◆ **DATA ENTRIES**
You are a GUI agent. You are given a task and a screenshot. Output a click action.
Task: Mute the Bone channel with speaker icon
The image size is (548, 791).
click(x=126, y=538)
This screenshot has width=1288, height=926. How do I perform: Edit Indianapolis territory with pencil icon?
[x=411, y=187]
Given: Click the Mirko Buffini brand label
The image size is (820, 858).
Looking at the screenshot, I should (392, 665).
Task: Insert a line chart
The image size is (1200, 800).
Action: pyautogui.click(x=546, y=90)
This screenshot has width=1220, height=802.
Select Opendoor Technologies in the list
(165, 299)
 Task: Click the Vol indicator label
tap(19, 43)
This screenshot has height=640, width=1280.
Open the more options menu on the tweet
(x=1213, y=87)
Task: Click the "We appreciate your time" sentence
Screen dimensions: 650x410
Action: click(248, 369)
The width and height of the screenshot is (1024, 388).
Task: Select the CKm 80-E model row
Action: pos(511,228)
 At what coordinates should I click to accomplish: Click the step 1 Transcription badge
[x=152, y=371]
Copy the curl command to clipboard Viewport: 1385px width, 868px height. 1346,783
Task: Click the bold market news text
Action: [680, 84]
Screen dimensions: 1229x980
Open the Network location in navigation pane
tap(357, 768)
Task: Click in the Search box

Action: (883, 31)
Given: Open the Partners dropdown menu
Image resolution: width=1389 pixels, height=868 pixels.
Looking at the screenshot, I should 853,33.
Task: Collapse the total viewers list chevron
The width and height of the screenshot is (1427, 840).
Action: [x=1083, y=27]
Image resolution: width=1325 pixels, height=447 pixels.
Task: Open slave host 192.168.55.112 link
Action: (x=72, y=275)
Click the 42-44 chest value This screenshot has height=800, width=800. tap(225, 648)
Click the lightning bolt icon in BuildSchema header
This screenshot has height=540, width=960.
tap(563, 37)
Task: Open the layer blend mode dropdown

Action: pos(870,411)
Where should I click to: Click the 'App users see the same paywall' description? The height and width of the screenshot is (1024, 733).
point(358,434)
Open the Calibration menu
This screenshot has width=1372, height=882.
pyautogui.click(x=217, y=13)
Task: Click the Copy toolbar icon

◆ **WORK TO DO**
Please reproduce every one of the lines above word for word, with nothing changed, added, or left out.

◆ **EXERCISE RESULT**
You are a GUI agent. You are given a task and a screenshot. Output a click action.
Task: Mute the Bone channel with speaker icon
The image size is (548, 791).
click(x=126, y=538)
This screenshot has width=1288, height=926. How do I perform: Edit Indianapolis territory with pencil icon?
[x=411, y=187]
Given: Click the Mirko Buffini brand label
The image size is (820, 858).
Looking at the screenshot, I should (392, 665).
Task: Insert a line chart
The image size is (1200, 800).
Action: pyautogui.click(x=546, y=90)
This screenshot has width=1220, height=802.
Select Opendoor Technologies in the list
(165, 299)
 Task: Click the Vol indicator label
tap(19, 43)
This screenshot has height=640, width=1280.
Open the more options menu on the tweet
(x=1213, y=87)
Task: Click the "We appreciate your time" sentence
Screen dimensions: 650x410
Action: click(248, 369)
The width and height of the screenshot is (1024, 388).
Task: Select the CKm 80-E model row
Action: pos(511,228)
 At what coordinates should I click to accomplish: Click the step 1 Transcription badge
[x=152, y=371]
Copy the curl command to clipboard Viewport: 1385px width, 868px height. 1346,783
Task: Click the bold market news text
Action: [680, 84]
Screen dimensions: 1229x980
Open the Network location in navigation pane
tap(357, 768)
Task: Click in the Search box

Action: (883, 31)
Given: Open the Partners dropdown menu
Image resolution: width=1389 pixels, height=868 pixels.
Looking at the screenshot, I should 853,33.
Task: Collapse the total viewers list chevron
The width and height of the screenshot is (1427, 840).
Action: [x=1083, y=27]
Image resolution: width=1325 pixels, height=447 pixels.
Task: Open slave host 192.168.55.112 link
Action: (x=72, y=275)
Click the 42-44 chest value This screenshot has height=800, width=800. tap(225, 648)
Click the lightning bolt icon in BuildSchema header
This screenshot has height=540, width=960.
tap(563, 37)
Task: Open the layer blend mode dropdown

Action: pos(870,411)
Where should I click to: Click the 'App users see the same paywall' description? The height and width of the screenshot is (1024, 733).
point(358,434)
Open the Calibration menu
This screenshot has width=1372, height=882.
pyautogui.click(x=217, y=13)
Task: Click the Copy toolbar icon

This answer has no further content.